Periodic Reporting for period 3 - SONORA (The Spatial Dynamics of Room Acoustics)
Okres sprawozdawczy: 2021-05-01 do 2022-10-31
A major part of the project will be devoted to the development of novel room acoustics models and to the unification of existing models. The room acoustics models developed in this project will be data-driven models with a physically motivated structure, and are expected to fill the existing gap between geometric and wave-based models. This will be achieved by formulating existing and novel models in a dictionary- based mathematical framework and introducing a new concept coined as the equivalent boundary model, aimed at relaxing the prior knowledge required on the physical room boundary.
A second part of the project will focus on the development of a protocol for measuring spatiotemporal sound fields. This protocol will be rooted in a novel sound field sampling theory which exploits the spatial sparsity of sound sources by invoking the compressed sensing paradigm.
Thirdly, novel signal processing algorithms capable of handling spatiotemporal sound fields will be designed. By employing recent advances in large-scale optimization and multidimensional scaling, fast and matrix-free algorithms will be obtained that do not require prior knowledge of the sound scene geometry.

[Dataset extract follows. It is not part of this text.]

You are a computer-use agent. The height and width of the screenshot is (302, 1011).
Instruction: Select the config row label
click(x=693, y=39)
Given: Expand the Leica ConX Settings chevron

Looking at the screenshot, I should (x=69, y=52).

The SONORA research results are anticipated to have a notable impact in various audio acquisition and reproduction problems, including acoustic signal enhancement, audio analysis, room inference, virtual acoustics, and spatial audio reproduction. These problems have many applications in speech, audio, and hearing technology, hence a significant benefit for industry and for technology end users is expected in the long run.

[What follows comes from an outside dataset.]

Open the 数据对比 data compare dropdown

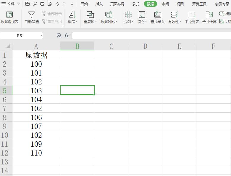point(109,22)
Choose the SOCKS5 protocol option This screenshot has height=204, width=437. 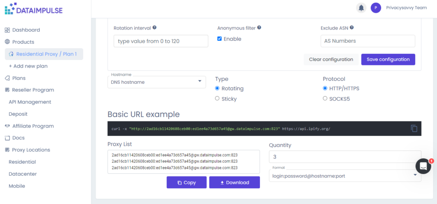tap(325, 99)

Data-driven models of acoustic wave propagation have been developed by considering compact representations of room impulse responses (RIRs) in a low-rank approximation framework. The relation between low-rank approximations and modal acoustic theory has been explored, and a fast convolution method using these compact RIR representations is under development.
A novel framework for solving inverse problems in room acoustics has been established, featuring a regularization method that allows to include a spatial sparsity prior in room inference problems and a suite of proximal gradient algorithms for numerically solving the resulting non-convex optimization problems.
Two heuristic methods that are widely employed in acoustic signal processing, i.e. the estimation of steered response power (SRP) maps and the deconvolution of exponential sine sweep (ESS) measurements, have been rigorously rederived in a Nyquist sampling framework, resulting in increased accuracy and/or reduced complexity.
(1) Time domain processing and convolution: dynamic sound scenes involving moving sources and observers call for a time-domain approach to modeling, sensing, and processing. This requirement conflicts with the widely used frequency-domain approach to wave propagation modeling and acoustic signal processing. The project’s heavy focus on efficiently representing and computing continuous-time convolutions is the key element to facilitating time-domain processing.
(2) Sampling and interpolation: by recognizing that all room acoustics models rely on a number of spatial reference points and that microphone array measurements provide spatiotemporal samples of an acoustic wave field, various modeling and measurement approaches can be unified in a sampling framework. The establishment of this framework moreover allows to develop optimal interpolation methods and rigorously analyze the impact of undersampling.
(3) Hybrid geometric and wave-based modeling: the project is expected to deliver new insights on how geometric models and wave-based models, that have traditionally been treated separately, are related. This will be achieved by interpreting wave field expansion terms as equivalent source signals, the position of which depends on the choice of the spatial reference points used in the expansion.